Wednesday, September 26, 2012
Friday, December 23, 2011
Christmas presents
Jérôme Pansanel has completed the new serialization code for mychem and pgchem, so there is no need to handle stereo and non-stereo queries differently anymore.
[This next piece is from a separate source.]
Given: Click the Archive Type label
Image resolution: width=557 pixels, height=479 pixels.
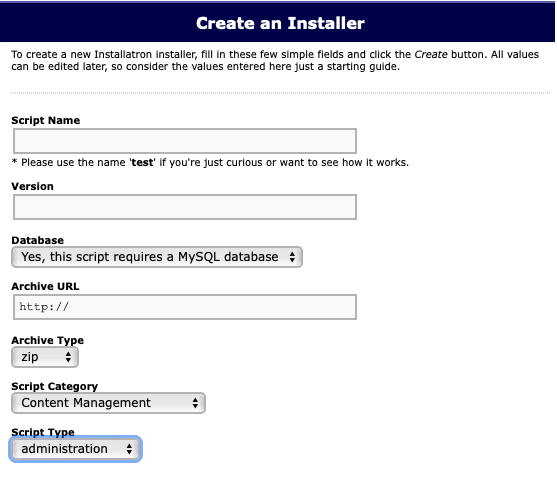Looking at the screenshot, I should pyautogui.click(x=48, y=340).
I have moved the index functions to GCC's vector extensions where applicable, and the first result is that index build times have been roughly cut by half while substructure search times have improved, but not that much.
Index build times
| System | Index build time |
|---|---|
| pgchem with OpenBabel or Indigo | 352137 ms |
| pgchem with OpenBabel or Indigo vectorized | 192815 ms |
OpenBabel with binary storage and FP2 fingerprint vectorized
| Query | Hits | no Index | Hits | with Index |
|---|---|---|---|---|
| GH2 | 4840 | 98416 ms | 4840 | 17044 ms |
| GH7 | 260 | 94053 ms | 260 | 1564 ms |
| GH13 | 580 | 113690 ms | 580 | 34504 ms |
| GH16 | 26910 | 99365 ms | 26910 | 55154 ms |
Merry Christmas and a happy new year!
Saturday, December 17, 2011
Benchmark data published
Thursday, December 15, 2011
Selected GH17 results for 10^6 structures
GH17 substructure search speed
OpenBabel with binary+SMILES storage and FP2 fingerprint
| Query | Hits | no Index | Hits | with Index |
|---|---|---|---|---|
| GH2 | 4840 | 108807 ms | 4840 | 21164 ms |
| GH7 | 260 | 105050 ms | 260 | 1934 ms |
| GH13 | 580 | 118978 ms | 580 | 52416 ms |
| GH16 | 26910 | 109886 ms | 26910 | 64742 ms |
Indigo with binary storage and ext+sub fingerprint
| Query | Hits | no Index | Hits | with Index |
|---|---|---|---|---|
| GH2 | 4840 | 213075 ms | 4840 | 27887 ms |
| GH7 | 410 | 178963 ms | 410 | 4451 ms |
| GH13 | 580 | 251938 ms | 580 | 39134 ms |
| GH16 | 27100 | 172534 ms | 27100 | 80523 ms |
Bingo 1.7beta2 with molfiles as text storage
| Query | Hits | no Index | Hits | with Index |
|---|---|---|---|---|
| GH2 | 4710 | 647889 ms | 4710 | 21733 ms |
| GH7 | 410 | 538784 ms | 410 | 6658 ms |
| GH13 | 580 | 675093 ms | 580 | 12418 ms |
| GH16 | 27100 | 528891 ms | 27100 | 28541 ms |
Index build times
| System | Index build time |
|---|---|
| pgchem with OpenBabel or Indigo | 352137 ms |
| Bingo | 3458681ms |
Again, Bingo without it's index is apparently killed by the overhead of parsing text into the internal molecule format. With index it's a mixed bag, while it shines at GH13 and GH16, pgchem is about equal or faster at GH2 and GH7.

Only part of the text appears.